Sono gente che l’anno scorso si scriveva DdLZan sulla mano, e quest’anno ha enormi spille sulla giacca con scritto «My body my choice» o «Liberi fino alla fine», o fazzoletti arcobaleno nel taschino: a ogni nuova militanza letterata, mi è più simpatico il tizio cui fanno valutare i libri dalla copertina sulla spiaggia di Cesenatico, tizio che a ogni filmato ribadisce che lui non ha mai letto un libro in vita sua. A ogni accessorio contenutista, ripenso al Mattarella fatto sentire all’inizio, quello che diceva che se vogliamo che tutti leggano non è «per diventare letterati o poeti».

E poi c’è Veronica Raimo, che come i grandi attori nei film con pochi soldi arriva a tre quarti della serata, ma tutti l’hanno vista nei titoli di testa e pensano solo a lei, aspettano solo lei, sanno che non vincerà ma non riescono a distrarsi. Lei lo sa e sa che da lei vogliono essere épaté, e non li delude: «Non volevo che fosse una seduta di analisi, piuttosto una seduta sulla tazza del cesso».

Veronica Raimo che, nella metà delle settimane d’uscita, ha già venduto il doppio di Desiati, vincitore annunciato (ogni anno, oltre ai pettegolezzi sulla gita in pulmino dei finalisti, la cosa più interessante dello Strega è il casino che combina Einaudi, che si trova sempre con un finalista sostenuto dalla casa editrice e un altro che è quello al quale converrebbe apporre la fascetta delle vittoria, moltiplicatrice di copie che tanto più fa guadagnare quante più sono le copie di partenza).

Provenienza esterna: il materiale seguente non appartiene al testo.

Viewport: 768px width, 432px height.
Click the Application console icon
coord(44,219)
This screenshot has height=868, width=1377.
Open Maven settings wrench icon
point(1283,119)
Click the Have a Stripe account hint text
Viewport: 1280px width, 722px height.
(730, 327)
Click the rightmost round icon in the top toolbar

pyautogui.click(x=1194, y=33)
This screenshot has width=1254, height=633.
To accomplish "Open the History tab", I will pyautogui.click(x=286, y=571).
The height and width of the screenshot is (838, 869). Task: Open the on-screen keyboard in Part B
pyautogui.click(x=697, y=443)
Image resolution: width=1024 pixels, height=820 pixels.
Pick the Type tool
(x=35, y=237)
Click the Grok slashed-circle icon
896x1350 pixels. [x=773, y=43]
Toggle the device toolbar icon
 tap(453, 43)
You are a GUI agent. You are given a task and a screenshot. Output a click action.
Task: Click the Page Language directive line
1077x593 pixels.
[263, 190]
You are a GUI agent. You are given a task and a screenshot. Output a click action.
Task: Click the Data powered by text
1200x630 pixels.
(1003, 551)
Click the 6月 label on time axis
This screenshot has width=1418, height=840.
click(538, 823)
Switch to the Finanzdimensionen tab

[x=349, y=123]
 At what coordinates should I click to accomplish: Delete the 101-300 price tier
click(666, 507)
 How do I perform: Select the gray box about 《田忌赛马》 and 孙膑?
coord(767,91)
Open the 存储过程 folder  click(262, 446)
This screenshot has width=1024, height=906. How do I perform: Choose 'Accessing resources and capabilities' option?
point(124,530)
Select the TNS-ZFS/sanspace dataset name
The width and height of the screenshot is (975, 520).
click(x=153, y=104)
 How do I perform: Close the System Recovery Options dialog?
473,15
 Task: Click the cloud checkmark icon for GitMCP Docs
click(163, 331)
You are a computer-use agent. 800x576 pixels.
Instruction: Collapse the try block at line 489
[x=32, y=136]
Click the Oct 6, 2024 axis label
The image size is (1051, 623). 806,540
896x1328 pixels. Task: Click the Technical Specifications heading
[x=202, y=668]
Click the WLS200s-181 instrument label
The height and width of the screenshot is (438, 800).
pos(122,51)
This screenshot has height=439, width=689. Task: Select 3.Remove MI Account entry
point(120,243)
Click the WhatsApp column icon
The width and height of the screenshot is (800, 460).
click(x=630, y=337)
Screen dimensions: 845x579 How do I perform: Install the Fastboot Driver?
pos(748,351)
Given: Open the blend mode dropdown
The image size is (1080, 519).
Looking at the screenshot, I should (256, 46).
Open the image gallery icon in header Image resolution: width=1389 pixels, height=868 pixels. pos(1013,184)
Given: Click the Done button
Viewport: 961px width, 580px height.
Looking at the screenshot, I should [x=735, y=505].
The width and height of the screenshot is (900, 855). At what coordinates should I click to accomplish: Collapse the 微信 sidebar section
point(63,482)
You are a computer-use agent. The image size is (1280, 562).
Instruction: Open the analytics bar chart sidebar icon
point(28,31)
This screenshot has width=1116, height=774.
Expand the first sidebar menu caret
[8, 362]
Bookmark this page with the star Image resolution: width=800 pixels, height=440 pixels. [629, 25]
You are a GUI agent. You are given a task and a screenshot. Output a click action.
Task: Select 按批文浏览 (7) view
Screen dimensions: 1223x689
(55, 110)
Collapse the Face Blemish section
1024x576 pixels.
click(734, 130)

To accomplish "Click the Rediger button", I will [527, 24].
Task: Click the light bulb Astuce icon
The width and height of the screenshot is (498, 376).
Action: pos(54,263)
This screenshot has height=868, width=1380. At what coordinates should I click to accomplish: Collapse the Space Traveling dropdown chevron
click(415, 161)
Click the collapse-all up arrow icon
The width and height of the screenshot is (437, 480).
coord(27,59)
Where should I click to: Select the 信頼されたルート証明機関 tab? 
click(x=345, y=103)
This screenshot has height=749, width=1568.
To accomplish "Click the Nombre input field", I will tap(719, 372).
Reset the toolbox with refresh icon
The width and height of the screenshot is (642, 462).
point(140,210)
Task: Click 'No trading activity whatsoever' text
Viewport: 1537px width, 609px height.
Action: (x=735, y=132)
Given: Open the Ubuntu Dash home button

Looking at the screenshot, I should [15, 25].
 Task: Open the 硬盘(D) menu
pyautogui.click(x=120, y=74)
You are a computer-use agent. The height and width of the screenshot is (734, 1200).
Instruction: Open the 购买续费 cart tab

Veronica Raimo il cui irresistibile fascino è da mesi l’unico argomento di conversazione dei letterati romani (sarà sessismo? Sarà ingiusto vantaggio? Quando si poteva parlare dell’aspetto dei romanzieri senza che le code di paglia ideologiche prendessero fuoco, le foto della quarta di copertina erano un tema: Alessandro Baricco o Bret Easton Ellis avrebbero avuto le stesse carriere, fossero stati bruttini?).

Veronica Raimo il cui fratello forse ora è figlio unico: è più facile voler bene a tua sorella quando vende poco? Le si può perdonare d’aver trovato il successo con la storia della vostra famiglia, che forse avresti potuto scrivere tu? Christian Raimo è il soccombente che nessun Bernhard italiano sa scrivere, prima all’ombra del sodale Nicola Lagioia poi a quella della sorella minore?

Infine vince, come si sapeva da mesi, Mario Desiati, che parla invano dieci minuti con Geppi Cucciari del proprio libro. Dieci minuti in cui nessuno lo ascolta perché siamo tutti impegnati a fissare il suo ventaglio rosa e a pensare ai crimini degli stylist, una categoria che la storia – maiuscola, direbbe una finalista – dovrà processare per molte ragioni, tra cui l’aver convinto i maschi che la creatività nell’abbigliamento fosse alla loro portata. È un peccato, che il ventaglio ci distraesse, perché a un certo punto Desiati ha detto «La gentilezza è così rara che io la scambio sempre per amore», una frase in cui c’era più letteratura che in tutto il resto della serata.